* [WRITTEN INSTRUCTION 1] Quote the passage from the article on the single "Bad Ass Strippa" word for word, starting with "Jentina singles chronology" and going on through "of the song.".
* [WRITTEN INSTRUCTION 2]
Answer these questions from the article on the single "Bad Ass Strippa":
(a) What label released the single?
(b) Who produced it?
(c) In which countries was it released?
* [WRITTEN INSTRUCTION 3] Continue the article on the single "Bad Ass Strippa" from its last sentence.

Single by Jentina

from the album Jentina
- Released: June 21, 2004
- Recorded: 2004
- Genre: Hip hop; R&B;
- Length: 2:49
- Label: Virgin
- Songwriters: Jentina Chapman; David Dorrell; Matt Rowe; Kenneth Gamble; Leon Huff; Anthony Jackson;
- Producers: David Dorrell; Matt Rowe;

Jentina singles chronology
|  | "Bad Ass Strippa" (2004) | "French Kisses" (2004) |

= Bad Ass Strippa =

"Bad Ass Strippa" is the debut single by English rapper and singer Jentina from her eponymous debut album, Jentina (2005). It was released in Ireland, Italy, and the United Kingdom on July 16, 2004. It achieved average success in Italy and the UK, despite a heavy advertising campaign including adverts on primetime television in the latter. The single features many remixes, including an instrumental version of the song.

* [MATERIAL]

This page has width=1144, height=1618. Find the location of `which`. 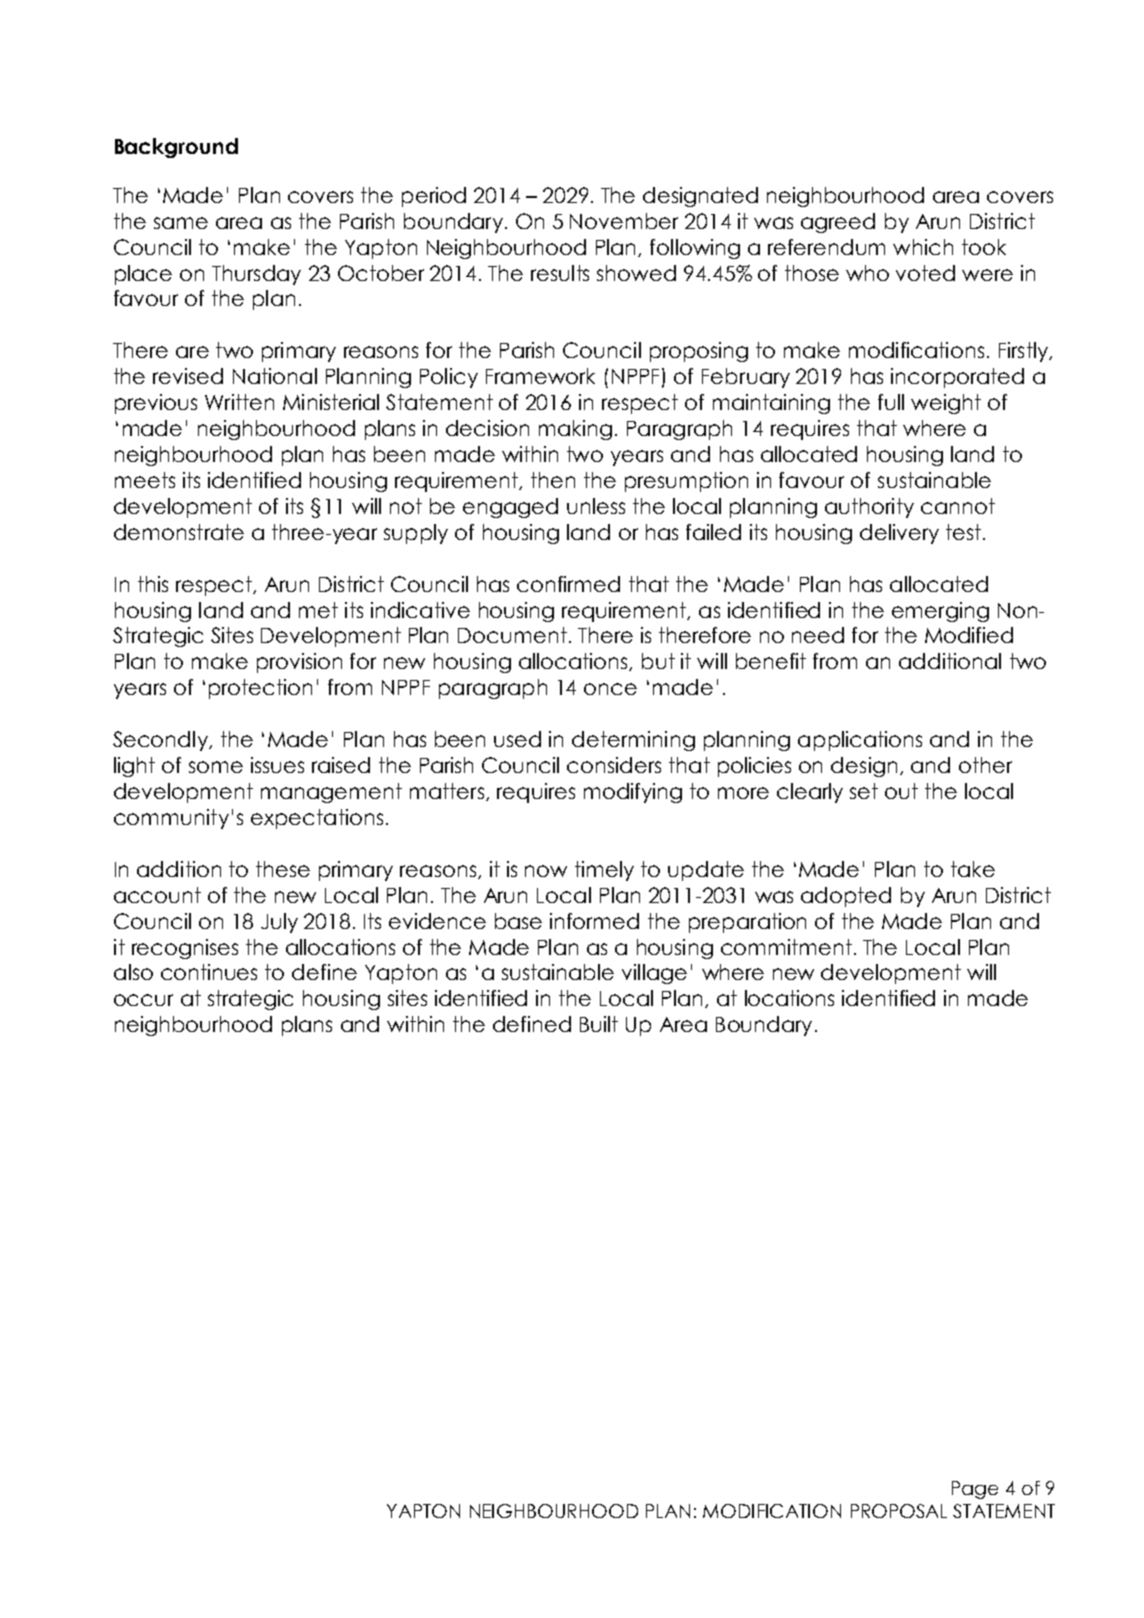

* [EXERCISE ANSWER 1]
Jentina singles chronology
|  | "Bad Ass Strippa" (2004) | "French Kisses" (2004) |

= Bad Ass Strippa =

"Bad Ass Strippa" is the debut single by English rapper and singer Jentina from her eponymous debut album, Jentina (2005). It was released in Ireland, Italy, and the United Kingdom on July 16, 2004. It achieved average success in Italy and the UK, despite a heavy advertising campaign including adverts on primetime television in the latter. The single features many remixes, including an instrumental version of the song.

* [EXERCISE ANSWER 2]
(a) Virgin
(b) David Dorrell and Matt Rowe
(c) Ireland, Italy, and the United Kingdom

* [EXERCISE ANSWER 3]
A music video was made, featuring Jentina in the streets, walking and dancing in a provocative fashion.

The track was later parodied by British hip hop/grime MC Lady Sovereign with its name changed to "Sad Ass Stripah". In 2010, "Bad Ass Strippa" was featured in the BBC Three make-under program Snog Marry Avoid?.

==Track listing==
===CD 1===
1. "Bad Ass Strippa"
2. "Bad Ass Strippa" (Dave Kelly Remix)
3. "Bad Ass Strippa" (Radio Slave Remix)
4. "Bad Ass Strippa" (extended mix)
5. "Bad Ass Strippa" (instrumental)
6. "Bad Ass Strippa" (CD-ROM video)

===CD 2===
1. "Bad Ass Strippa"
2. "Bad Ass Strippa" (instrumental)

===12"===
====Side 1====
1. "Bad Ass Strippa"
2. "Bad Ass Strippa" (Dave Kelly Remix)

====Side 2====
1. "Bad Ass Strippa" (Radio Slave Remix)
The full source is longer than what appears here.